Cette nouvelle vague de tensions xénophobes en Afrique du Sud est alimentée par des groupes d’autodéfense, qui ont lancé un ultimatum aux migrants venus d’autres pays d’Afrique, leur donnant jusqu’au 30 juin pour quitter le territoire sous peine de représailles non spécifiées.
Ces collectifs menacent de paralyser le pays le 30 juin afin de contraindre le gouvernement du président Cyril Ramaphosa à sévir contre les ressortissants étrangers, qu’ils accusent de s’accaparer les emplois et d’aggraver une criminalité déjà endémique.
Ces appels à manifester, lancés par des organisations réclamant un durcissement du ton contre les sans-papiers, font craindre des débordements majeurs. Face aux risques de troubles, le gouvernement a relevé le niveau d’alerte sécuritaire dans l’ensemble des provinces.

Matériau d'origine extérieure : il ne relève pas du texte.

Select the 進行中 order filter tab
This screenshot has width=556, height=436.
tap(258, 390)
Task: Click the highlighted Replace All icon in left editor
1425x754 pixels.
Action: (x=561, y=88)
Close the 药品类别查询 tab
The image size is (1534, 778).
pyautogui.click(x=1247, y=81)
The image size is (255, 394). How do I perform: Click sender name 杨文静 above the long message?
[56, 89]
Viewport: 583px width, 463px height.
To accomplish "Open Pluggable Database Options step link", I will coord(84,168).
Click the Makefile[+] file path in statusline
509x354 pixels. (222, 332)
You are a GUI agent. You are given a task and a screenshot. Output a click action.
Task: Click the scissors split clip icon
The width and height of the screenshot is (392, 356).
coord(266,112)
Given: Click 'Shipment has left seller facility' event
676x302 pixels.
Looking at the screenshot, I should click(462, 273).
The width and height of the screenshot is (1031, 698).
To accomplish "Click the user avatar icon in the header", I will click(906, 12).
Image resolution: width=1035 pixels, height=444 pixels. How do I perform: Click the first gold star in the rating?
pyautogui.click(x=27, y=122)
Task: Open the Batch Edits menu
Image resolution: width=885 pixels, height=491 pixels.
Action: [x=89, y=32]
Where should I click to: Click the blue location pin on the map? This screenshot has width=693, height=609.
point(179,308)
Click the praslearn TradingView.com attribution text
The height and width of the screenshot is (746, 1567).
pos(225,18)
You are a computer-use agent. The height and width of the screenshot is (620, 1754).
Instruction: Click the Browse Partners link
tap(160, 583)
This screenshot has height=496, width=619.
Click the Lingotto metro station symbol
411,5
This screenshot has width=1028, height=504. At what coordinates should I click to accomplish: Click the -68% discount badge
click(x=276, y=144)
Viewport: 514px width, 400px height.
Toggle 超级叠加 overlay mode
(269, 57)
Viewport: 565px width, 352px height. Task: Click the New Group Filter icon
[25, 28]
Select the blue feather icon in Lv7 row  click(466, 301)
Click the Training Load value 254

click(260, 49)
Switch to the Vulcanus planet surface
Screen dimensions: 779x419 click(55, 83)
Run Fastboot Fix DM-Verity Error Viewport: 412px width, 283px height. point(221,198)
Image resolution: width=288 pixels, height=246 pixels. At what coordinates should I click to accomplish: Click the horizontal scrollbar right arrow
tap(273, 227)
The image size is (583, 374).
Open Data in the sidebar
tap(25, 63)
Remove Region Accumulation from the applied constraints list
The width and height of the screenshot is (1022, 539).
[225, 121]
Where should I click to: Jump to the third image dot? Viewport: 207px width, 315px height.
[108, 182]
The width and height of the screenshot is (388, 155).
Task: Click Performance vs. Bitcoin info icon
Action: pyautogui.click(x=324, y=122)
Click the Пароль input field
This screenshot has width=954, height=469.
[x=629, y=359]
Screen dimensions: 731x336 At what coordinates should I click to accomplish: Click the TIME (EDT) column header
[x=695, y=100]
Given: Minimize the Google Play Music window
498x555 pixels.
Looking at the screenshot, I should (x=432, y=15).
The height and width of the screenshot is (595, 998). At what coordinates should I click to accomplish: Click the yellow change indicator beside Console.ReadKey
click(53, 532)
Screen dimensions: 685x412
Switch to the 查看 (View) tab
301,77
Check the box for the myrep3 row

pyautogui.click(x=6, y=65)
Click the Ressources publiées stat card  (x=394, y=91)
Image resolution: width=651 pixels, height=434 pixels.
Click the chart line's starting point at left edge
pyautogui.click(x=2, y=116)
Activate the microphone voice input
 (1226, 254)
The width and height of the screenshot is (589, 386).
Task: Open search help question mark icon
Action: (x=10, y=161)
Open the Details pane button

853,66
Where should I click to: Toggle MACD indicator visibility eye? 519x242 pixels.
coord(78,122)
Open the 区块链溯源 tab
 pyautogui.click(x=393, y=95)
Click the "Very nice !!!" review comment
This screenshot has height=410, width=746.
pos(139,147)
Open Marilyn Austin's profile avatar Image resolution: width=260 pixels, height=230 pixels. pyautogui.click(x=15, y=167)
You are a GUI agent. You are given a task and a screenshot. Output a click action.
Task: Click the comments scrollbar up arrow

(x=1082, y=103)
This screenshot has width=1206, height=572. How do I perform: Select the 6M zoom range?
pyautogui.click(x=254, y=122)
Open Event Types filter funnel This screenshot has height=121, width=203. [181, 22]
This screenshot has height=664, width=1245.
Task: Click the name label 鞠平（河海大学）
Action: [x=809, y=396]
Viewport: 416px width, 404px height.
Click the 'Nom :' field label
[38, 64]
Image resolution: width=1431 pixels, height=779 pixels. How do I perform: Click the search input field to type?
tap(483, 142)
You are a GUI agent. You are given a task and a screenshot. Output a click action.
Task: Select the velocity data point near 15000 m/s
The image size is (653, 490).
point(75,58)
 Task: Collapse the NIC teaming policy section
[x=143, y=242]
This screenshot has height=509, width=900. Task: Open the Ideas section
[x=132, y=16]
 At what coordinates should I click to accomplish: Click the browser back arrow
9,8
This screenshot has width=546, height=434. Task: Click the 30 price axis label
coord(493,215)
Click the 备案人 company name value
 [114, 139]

Firoz Cachalia a précisé que le Service de police sud-africain (SAPS) demeurait en première ligne pour le maintien de l’ordre public, mais qu’il pourrait solliciter l’appui de la Force de défense nationale (l’armée) si l’évolution de la situation l’exigeait.
Il a ajouté que le SAPS avait déployé un dispositif de sécurité d’envergure pour protéger les populations, les infrastructures critiques et l’espace public, soutenu par des évaluations opérationnelles quotidiennes et un suivi constant des risques émergents.
« Le gouvernement est prêt. Nos forces de l’ordre agissent de concert, nos plans d’action sont opérationnels et nous suivrons la situation jour après jour », a-t-il assuré.
Le ministre par intérim a également indiqué que la coordination au sein du pôle « Justice, Prévention de la criminalité et Sécurité» (JCPS) avait été renforcée. Des réunions sont prévues cette semaine avec les Premiers ministres des neuf provinces du pays afin de garantir une réponse unifiée.
Au cours du week-end, M. Cachalia a d’ailleurs rencontré les commissaires de police provinciaux ainsi que les hauts commandants opérationnels pour passer en revue les dispositifs et s’assurer que « chaque province est parée à toute éventualité ».
Enfin, dans l’espoir d’apaiser les esprits, les responsables du pôle JCPS se sont entretenus avec les représentants de la Maison royale zouloue, menée par le Premier ministre Thulasizwe Buthelezi, afin de relayer des appels au calme, à la paix et à la non-violence.